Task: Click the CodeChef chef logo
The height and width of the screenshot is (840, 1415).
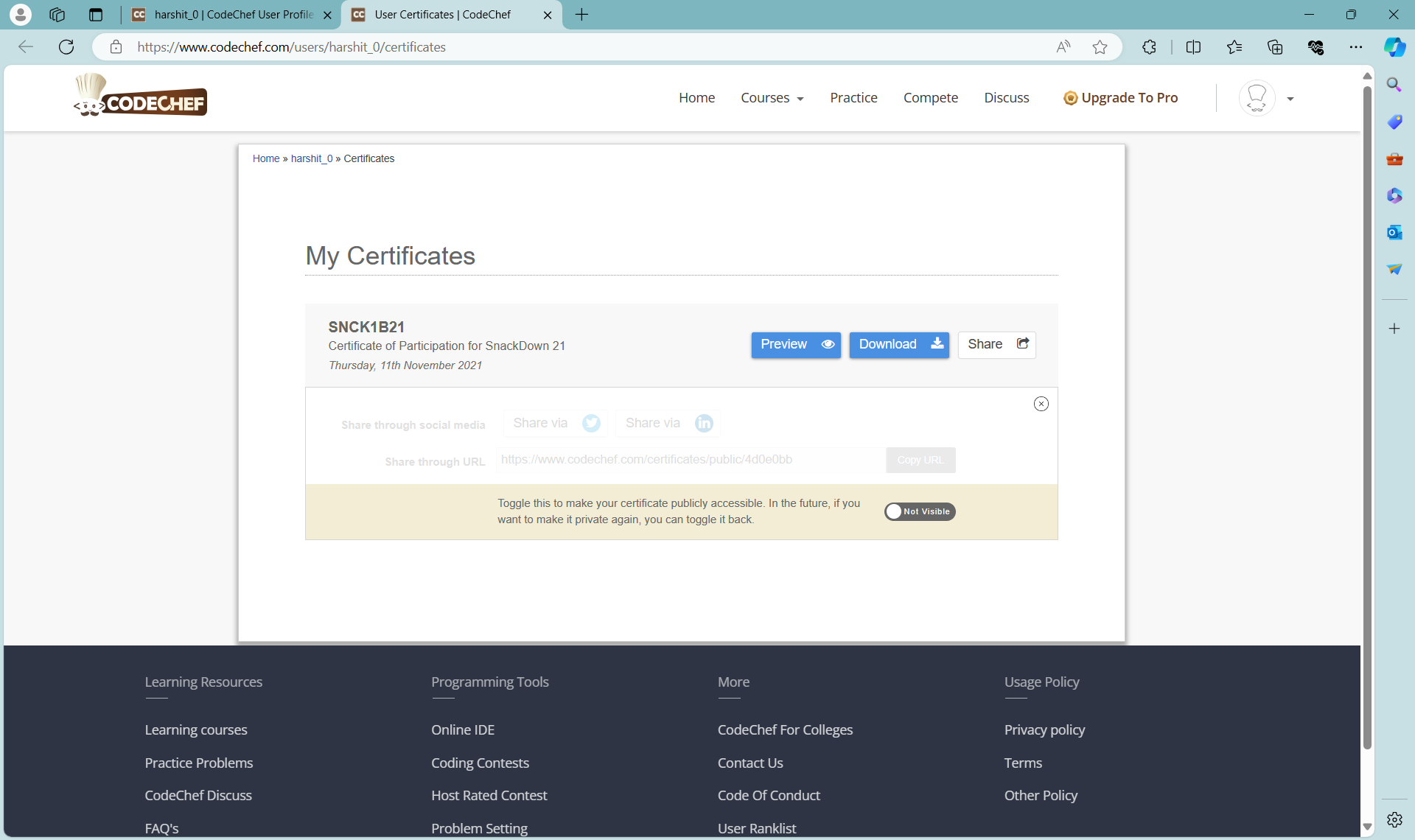Action: pos(140,95)
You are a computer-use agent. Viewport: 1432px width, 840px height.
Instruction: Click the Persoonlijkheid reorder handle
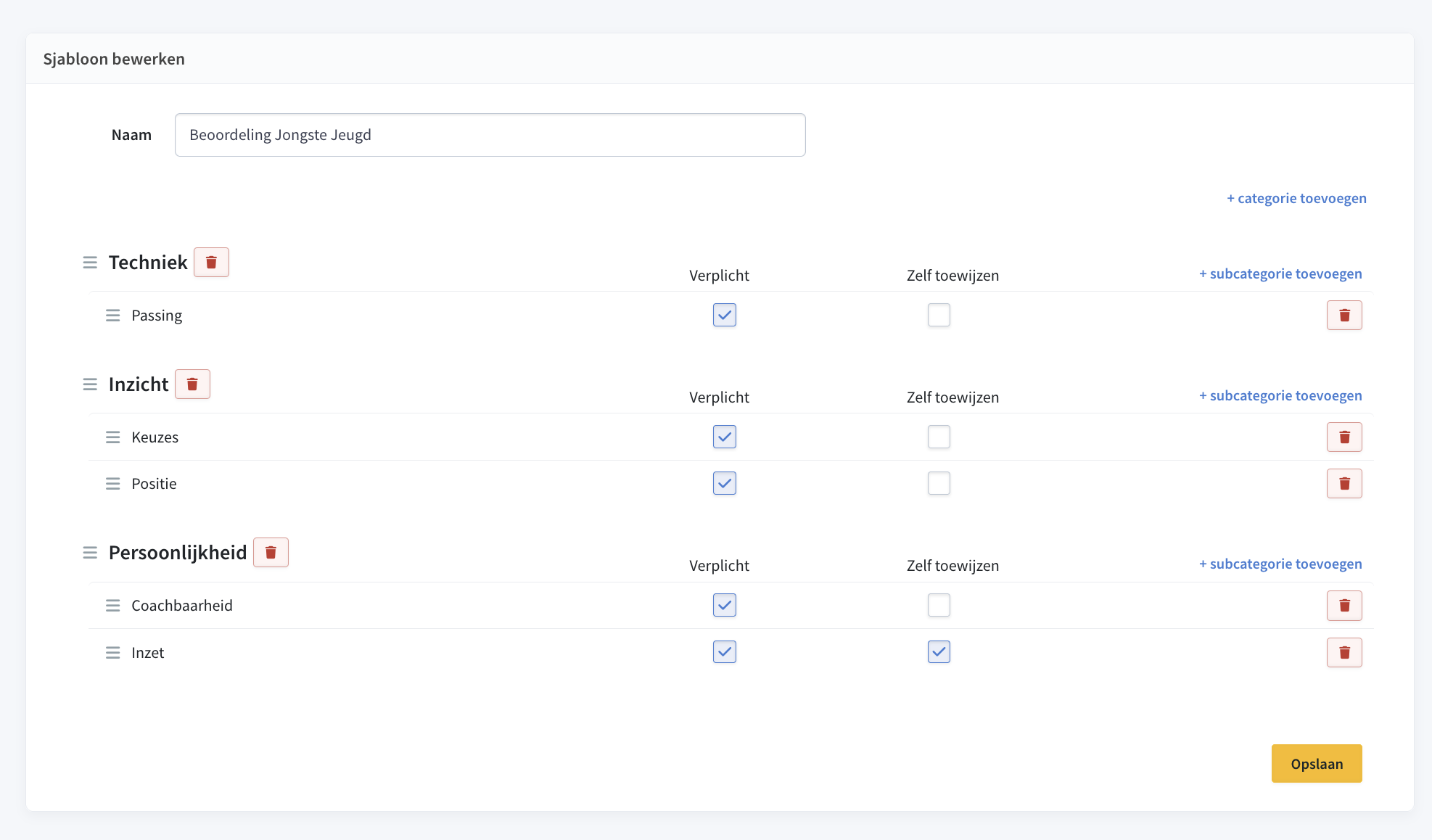(90, 552)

---

EXERCISE INSTRUCTIONS:
Nothing but the pictures may be dropped; restate the material word for word.

EXERCISE RESULT:
Task: Click the CodeChef chef logo
The height and width of the screenshot is (840, 1415).
Action: pos(140,95)
You are a computer-use agent. Viewport: 1432px width, 840px height.
Instruction: Click the Persoonlijkheid reorder handle
(90, 552)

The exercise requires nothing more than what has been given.